Umwelttipp: Angelegte Blühflächen und Blühstreifen dauerhaft pflegen

Nach erfolgreicher Anlage einer Blühfläche oder eines Blühstreifens für unsere Vögel und Insekten stellen sich nun die Fragen, wie diese zukünftig zu pflegen sind. Eine pauschale Aussage vonseiten der Naturschutzverbände gibt es nicht. Jede Fläche und Saatmischung hat andere Ansprüche, Wuchseigenschaften und Standortbedingungen. 

Wann soll gemäht werden?

Grundsätzlich gilt, dass möglichst wenig auf den Flächen getan werden muss, solange sich diese gut entwickeln. Eventuelle größere Pflegemaßnahmen sollten nur im äußersten Notfall bzw., wenn diese zu stark verunkrautet sind, ergriffen werden. Auf das Abmulchen sollte gänzlich verzichtet werden! Schließlich führen diese Maßnahmen zur Zerstörung der Nist- und Überwinterungsplätze sowie der Deckung zahlreicher einheimischer Tiere auch im Winter. Besser ist es, bis zum Herbst das Verblühte zu mähen und nach 1 bis 2 Tagen abzuräumen. Die Mahd der Pflanzenstängel kann, wenn Platz vorhanden ist, noch eine Zeit lang neben der Fläche lagern, so können samenfressende Vögel auch noch später im Jahr Samen finden. Im Spätherbst, wenn alles verblüht ist, sollte zum Schutz für unsere einheimische Tierwelt auf eine weitere Mahd verzichtet werden. 

Das gleiche gilt auch für das Schneiden von Blumenstauden in unseren Gärten und Blumenbeeten, denn auch im Winter sind diese Flächen keineswegs ohne Leben. Vögel suchen wegen des nahrhaften Angebots an allerlei Sämereien von Gräsern, Blumen und Kräutern gerne nach Nahrung. Halme und Blumenstängel dienen als Eiablageplätze oder Verpuppungsort für Käfer, Schmetterlinge oder Spinnen und in den Blütenköpfchen und Blütengallen, z. B. von Flockenblumen, leben Gallmücken, Bohrfliegen und Rüsselkäfer. Im trockenen gerollten Laub und in leeren Samenkapseln verstecken sich Jungraupen und unter ausdauernden Blattrosetten liegen in der Bodenstreu die Puppen der verschiedenen Käfer und Falterarten. 

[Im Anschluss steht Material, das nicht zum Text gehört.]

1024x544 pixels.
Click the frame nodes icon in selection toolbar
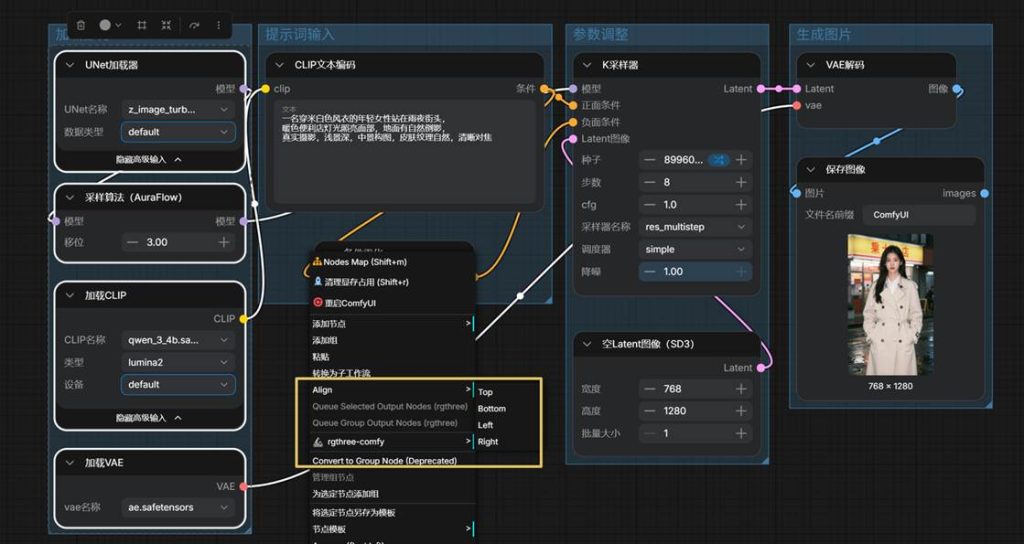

Falls bei einjährigen Mischungen eine großflächige Verunkrautung auftritt, bleibt als einzige Pflegemaßnahme der Umbruch und die Neueinsaat, falls sich solche Mischungen nicht durch die Mahd erholen. Bienen und andere Wildtiere stören sich nicht an Verunkrautungen, weshalb solche Flächen den Wildbienen zuliebe gerne stehen bleiben können. Bei einzeln auftretenden Unkrautnestern, wie beispielsweise Distelnestern, können diese auch mechanisch per Hand bekämpft werden. Eine solche Maßnahme ist zwar ziemlich arbeitsintensiv, aber deutlich besser, als ein kompletter Umbruch und die schonendste Methode. Sollen die Unkrautnester zwar beseitigt, eine Arbeit per Hand jedoch vermieden werden, so empfiehlt sich ein streifenweiser Umbruch mit Neuansaat. Dabei sorgen die neu eingesäten Blühstreifen mit der nun gestaffelten Blüte für eine noch größere Abwechslung des Blütenangebotes auf der entsprechenden Blühfläche.

Bis zum Ende des zweiten Jahres sind überjährige Blühstreifen wie einjährige zu behandeln. Sollten sie darüber hinaus stehen bleiben, ist bei Bedarf ein Mähen im Frühjahr zu empfehlen, da zahlreiche Insekten in diesen Flächen gerne überwintern. Auch mehrjährige Blühflächen können gemäht werden. Im Folgejahr blühen sie erneut. Ist ein Mulchen oder Umbruch aufgrund des Unkrautvorkommens vonnöten, so empfiehlt es sich, diese Pflegemaßnahme lediglich auf einzelnen Streifen durchzuführen. Gleiches gilt für eine bereits im Sommer notwendige Unkrautbekämpfung.